A Polygamous family (from http://emeagwali.com)

A Polygamous family (from http://emeagwali.com)

My people are called Baluba. We are the Luba people.  Muluba is what I am; mu- is singular, ba- plural. We are known to be proud, hard working, confident, stubborn and very much disliked by the Belgian colonizers who could not quite control us. 

But when it comes to genealogy, the most important characteristic of the Baluba is that Baluba men are polygamous; they love to have several wives and even more children. I have a cousin-in-law, whose father has 45 wives (not children, wives! I haven’t started adding them to our family tree yet. I hope the software won’t crash).

We are proud of our large families, except when it comes to creating a genealogy tree.
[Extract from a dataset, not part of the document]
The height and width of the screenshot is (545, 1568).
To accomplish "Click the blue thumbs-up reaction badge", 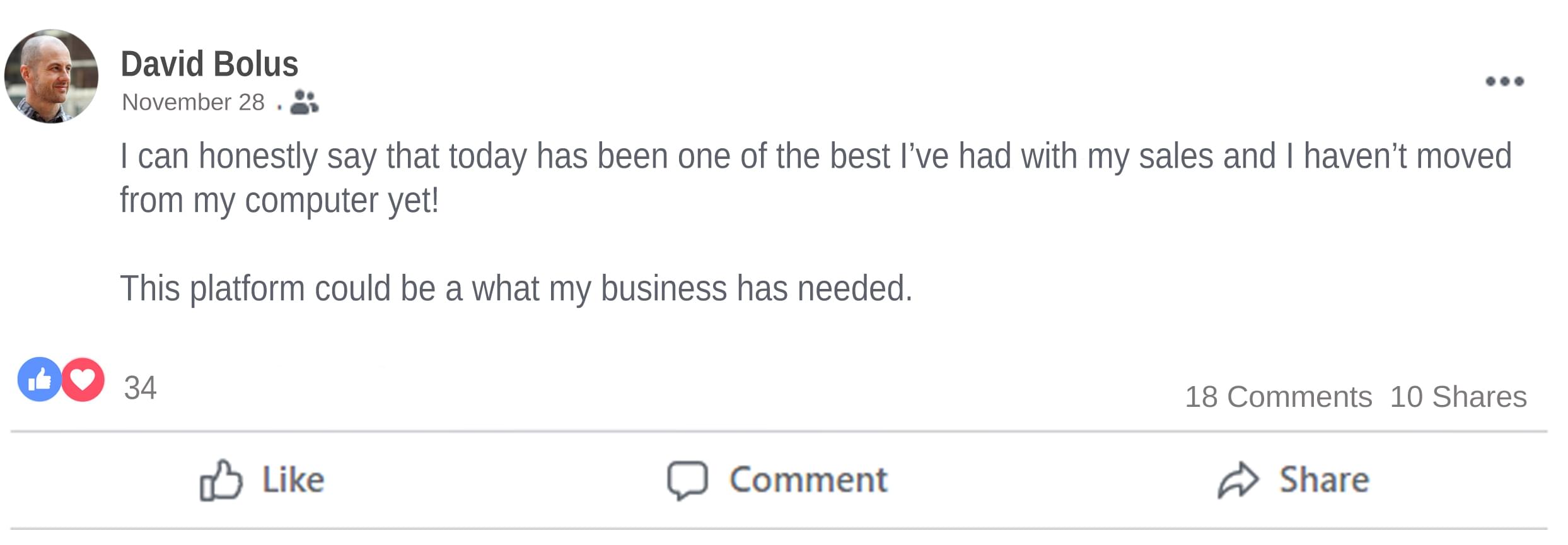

“Our grand-father had 12 children. He was a strong Muluba,” the interviewee says with pride and laughter. Our grand-father had three different wives. I quickly jot down the kids who belong to which wife. Later on, as I enter the information on my iPad, a cousin sits down next to me and says I shouldn’t enter the name of the different wives.
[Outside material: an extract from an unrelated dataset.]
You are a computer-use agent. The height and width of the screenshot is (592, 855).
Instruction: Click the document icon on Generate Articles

“Why not?” I ask, surprised.

“Because that will separate the family,” my cousin replies.

“Separate the family?!”

Here is the issue, she explains. Our grand-mother was the first wife and so the most important one and maybe her children as a result have more “social family status.” By listing the children of the two other wives separately seems, in my cousin’s opinion, to divide the children in three factions.  

But then what would be the point of doing a family tree? Since men boast of having several wives, it’s public knowledge. Everyone knows it; my writing it down won’t make any difference.
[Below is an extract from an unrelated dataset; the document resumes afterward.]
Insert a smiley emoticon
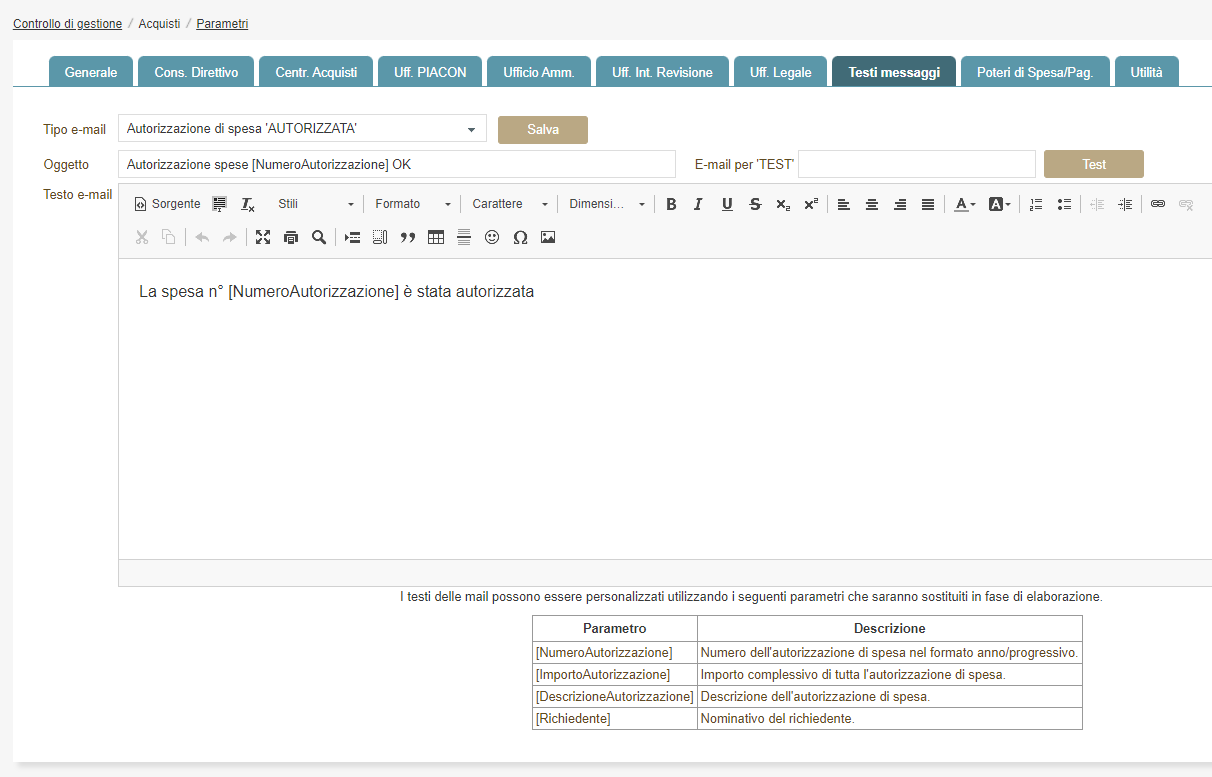 491,237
Now to avoid hurting anyone’s feeling (such as writing down their real mother’s name), I am supposed to go and ask permission to every second wife’s kid, third wife’s kid, and so on, to write their mother’s name down in the family tree. 

That’s insane! 
If people in the family are ashamed of their mother, they should declare themselves orphan or something. I am not going to write down a fake mother’s name instead.